A Pitot tube measures flow velocity by converting dynamic pressure into a height difference in a manometer. The stagnation pressure (total pressure where flow stops) minus static pressure equals the dynamic pressure: q = ½ρV². Pitot tubes are widely used for measuring airspeed in aircraft and water velocity in open channels because they cause minimal flow disturbance.
Bernoulli's equation, which you know from prerequisites, states that along a streamline in steady, inviscid, incompressible flow: P + ½ρV² + ρgz = constant. This is an energy statement — the sum of pressure energy, kinetic energy, and potential energy per unit volume is conserved. The dynamic pressure ½ρV² represents the kinetic energy of the moving fluid. A Pitot tube exploits this relationship by creating a controlled stagnation point: a small hole facing directly into the flow brings the fluid momentarily to rest, converting all of its kinetic energy into a measurable pressure increase.

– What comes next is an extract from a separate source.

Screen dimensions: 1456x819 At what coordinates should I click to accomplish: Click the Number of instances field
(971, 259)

The device in practice consists of two pressure ports. The stagnation port faces upstream and measures total pressure P_total = P_static + ½ρV². The static port is flush with the tube wall and measures P_static, the ambient pressure at that location. The difference is exactly the dynamic pressure: P_total − P_static = ½ρV². Solving for velocity gives V = √(2(P_total − P_static)/ρ). You only need to measure a pressure difference and know the fluid density — no other information about the flow is required.

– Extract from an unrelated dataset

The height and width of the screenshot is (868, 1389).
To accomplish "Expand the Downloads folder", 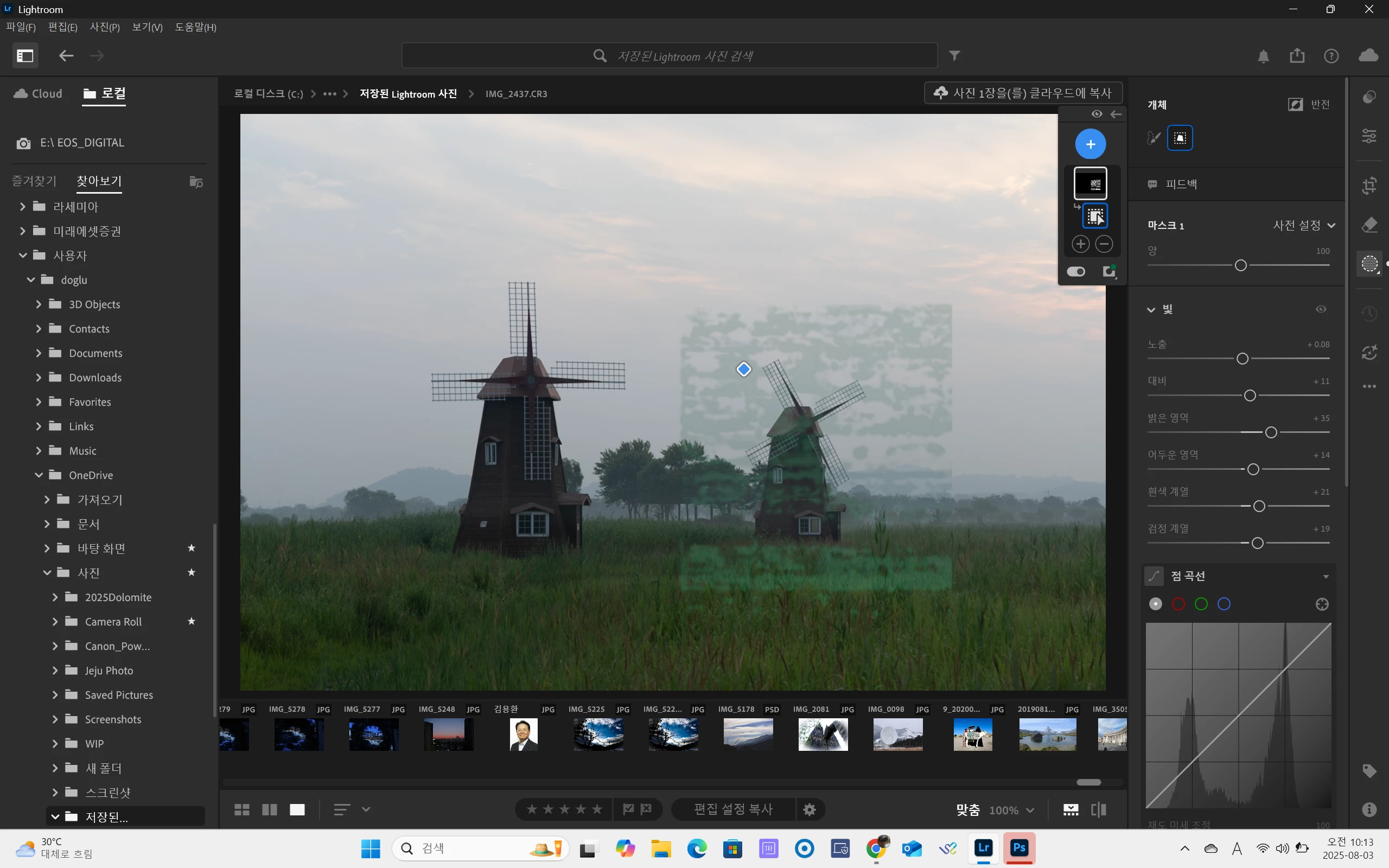I will 39,378.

From your understanding of pressure measurement, you know that pressure differences can be read directly with a manometer or differential pressure transducer. In a water-filled manometer connected to the two ports, the height difference Δh satisfies ΔP = ρ_fluid · g · Δh. Substituting back gives V = √(2gΔh) for the special case where the manometer fluid is the same as the flowing fluid. This clean result is why Pitot tubes are popular in introductory lab courses — the velocity comes directly from a ruler measurement of liquid height.
On aircraft, the Pitot-static system connects one probe facing the airstream (for stagnation pressure) and one set of flush ports on the fuselage (for static pressure). The difference drives the airspeed indicator. One critical limitation: the classical Bernoulli derivation assumes incompressible flow. At low aircraft speeds this is fine, but above roughly Mach 0.3 the compressibility correction becomes important. For subsonic aircraft the correction is a modest factor; for supersonic flight, a normal shock forms ahead of the probe and the analysis must account for the entropy rise across the shock — the Rayleigh Pitot tube formula applies instead. But the core physical idea — measure the pressure rise from stagnating a moving fluid — remains unchanged across all these regimes.